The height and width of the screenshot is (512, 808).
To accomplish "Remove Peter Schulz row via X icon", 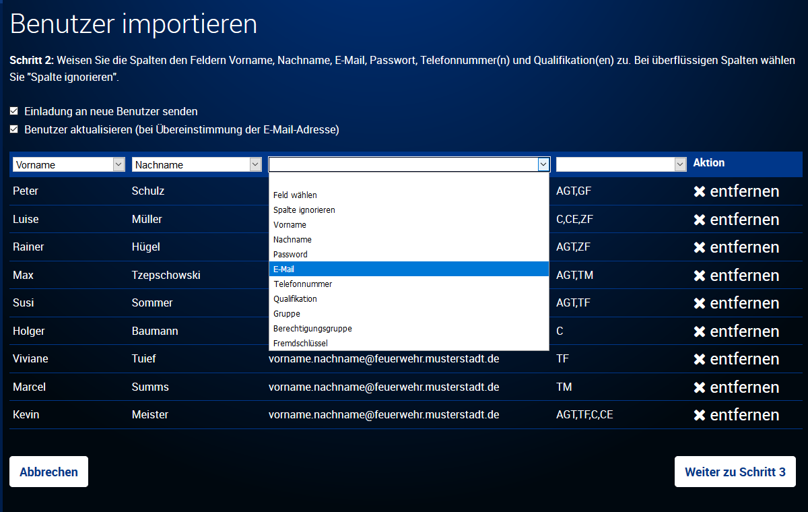I will click(x=700, y=191).
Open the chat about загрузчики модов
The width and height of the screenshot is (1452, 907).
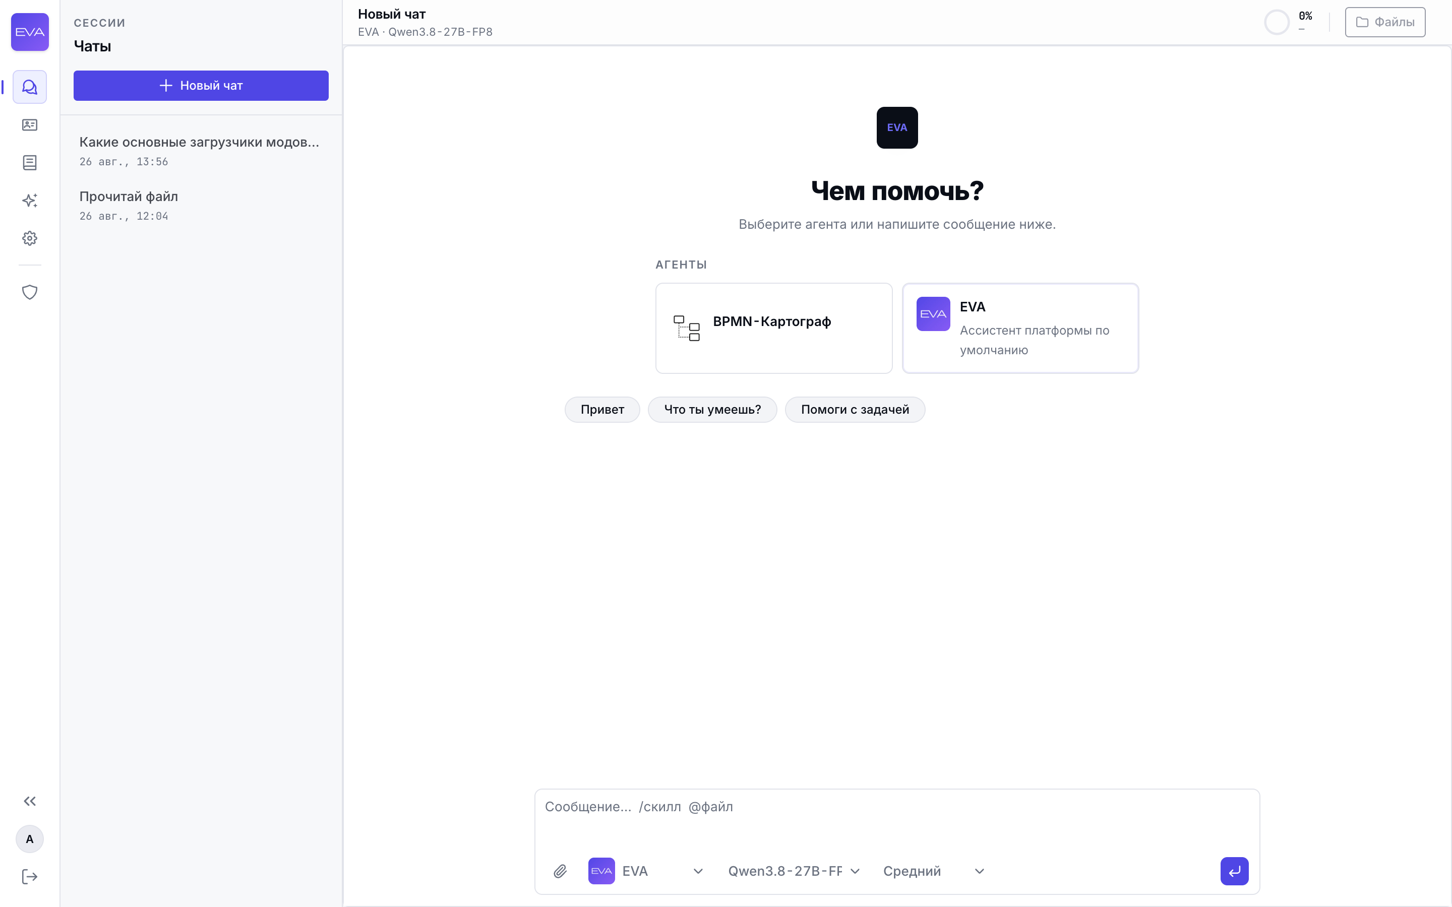point(201,151)
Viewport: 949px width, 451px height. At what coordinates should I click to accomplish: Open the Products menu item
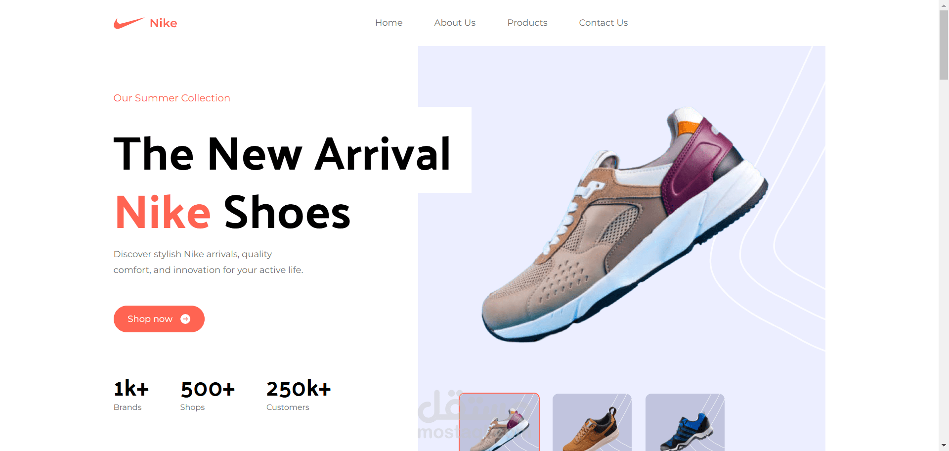click(527, 23)

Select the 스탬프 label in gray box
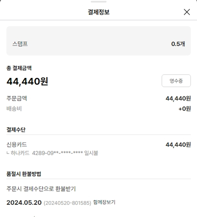coord(20,44)
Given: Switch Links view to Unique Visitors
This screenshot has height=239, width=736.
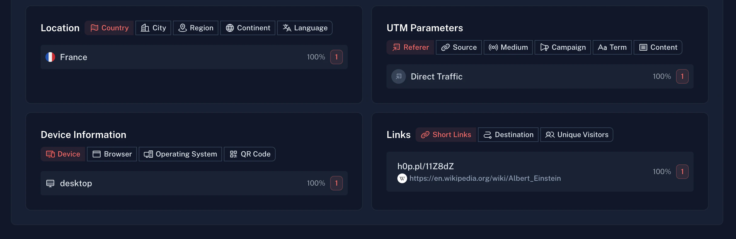Looking at the screenshot, I should [576, 134].
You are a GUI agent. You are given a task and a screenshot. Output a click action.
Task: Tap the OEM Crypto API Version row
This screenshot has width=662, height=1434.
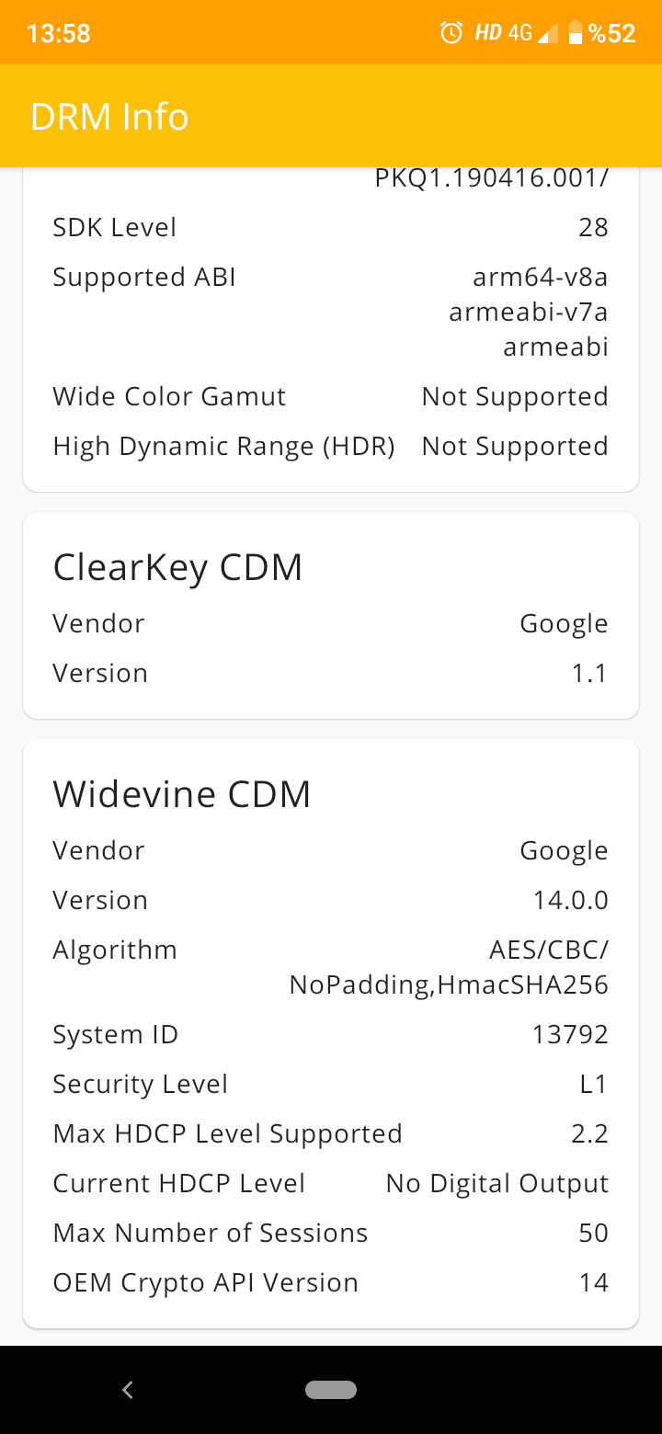(331, 1282)
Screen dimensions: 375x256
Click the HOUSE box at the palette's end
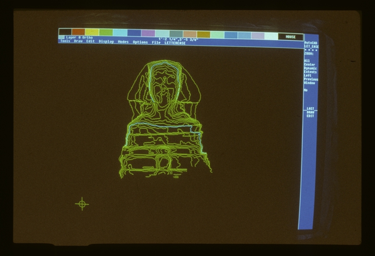pyautogui.click(x=290, y=36)
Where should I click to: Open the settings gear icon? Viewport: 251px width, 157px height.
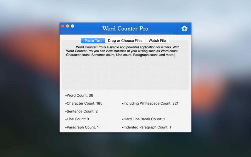point(184,29)
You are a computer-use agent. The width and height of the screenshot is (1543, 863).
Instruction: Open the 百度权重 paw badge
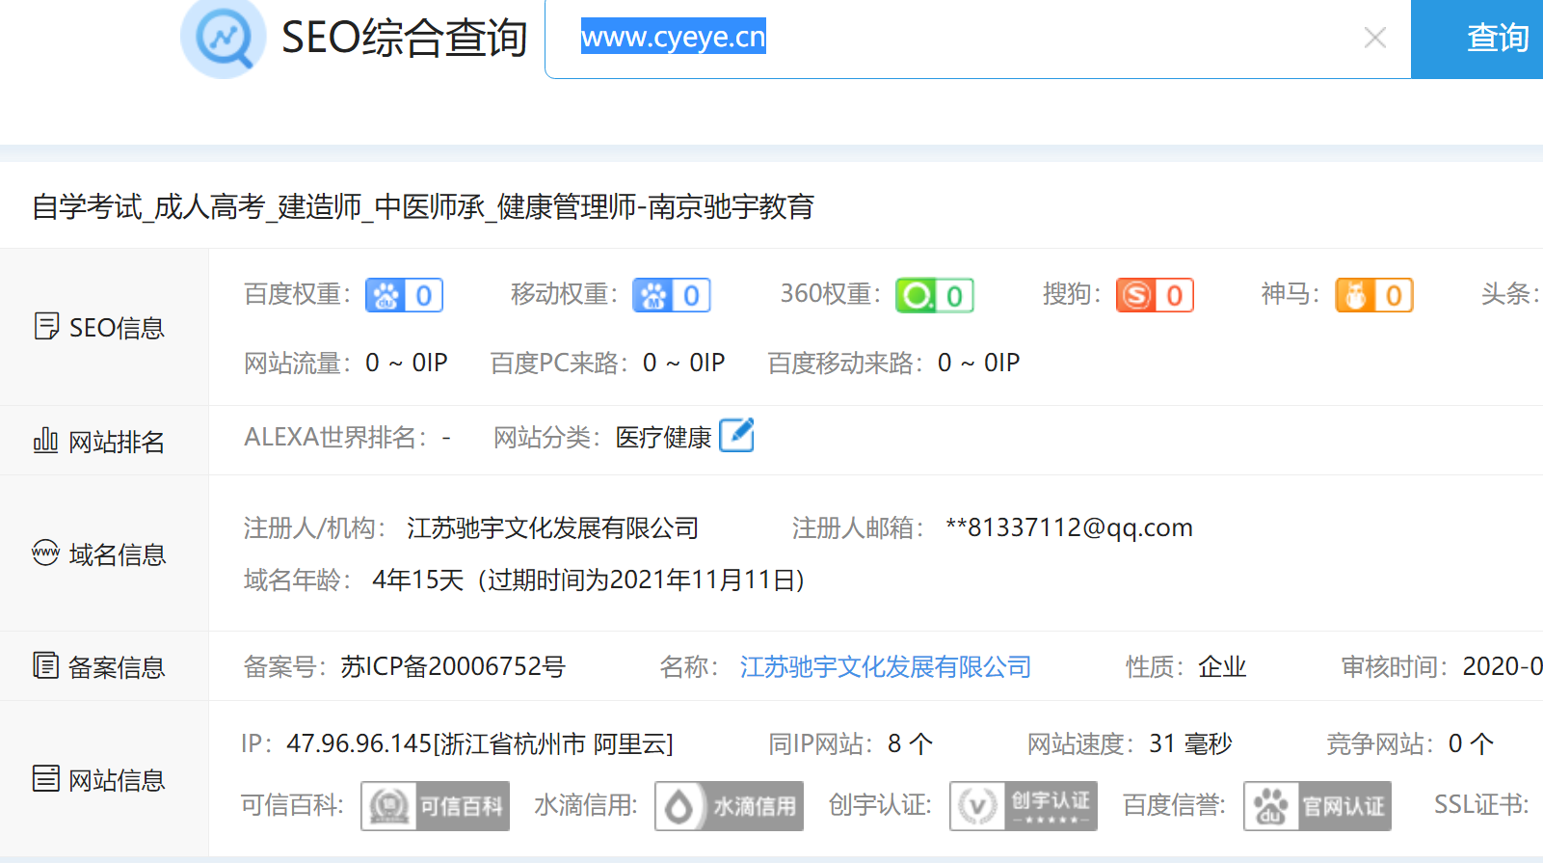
_ _ _
• _Action item_
All lines from the one containing "Viewport: 949px width, 451px" through the final line of the records are to be retyped exactly; no other lines and no pictures are to be included.

• _Solution to this task_
Viewport: 949px width, 451px height. At what coordinates should I click to accomplish: Open the Products menu item
click(527, 23)

Select the 스탬프 label in gray box
coord(20,44)
Given: Switch Links view to Unique Visitors
This screenshot has height=239, width=736.
Looking at the screenshot, I should [576, 134].
You are a GUI agent. You are given a task and a screenshot. Output a click action.
Task: Tap the OEM Crypto API Version row
This screenshot has width=662, height=1434.
(331, 1282)
Screen dimensions: 375x256
Click the HOUSE box at the palette's end
pyautogui.click(x=290, y=36)
Where should I click to: Open the settings gear icon? Viewport: 251px width, 157px height.
point(184,29)
You are a computer-use agent. The width and height of the screenshot is (1543, 863).
Instruction: Open the 百度权重 paw badge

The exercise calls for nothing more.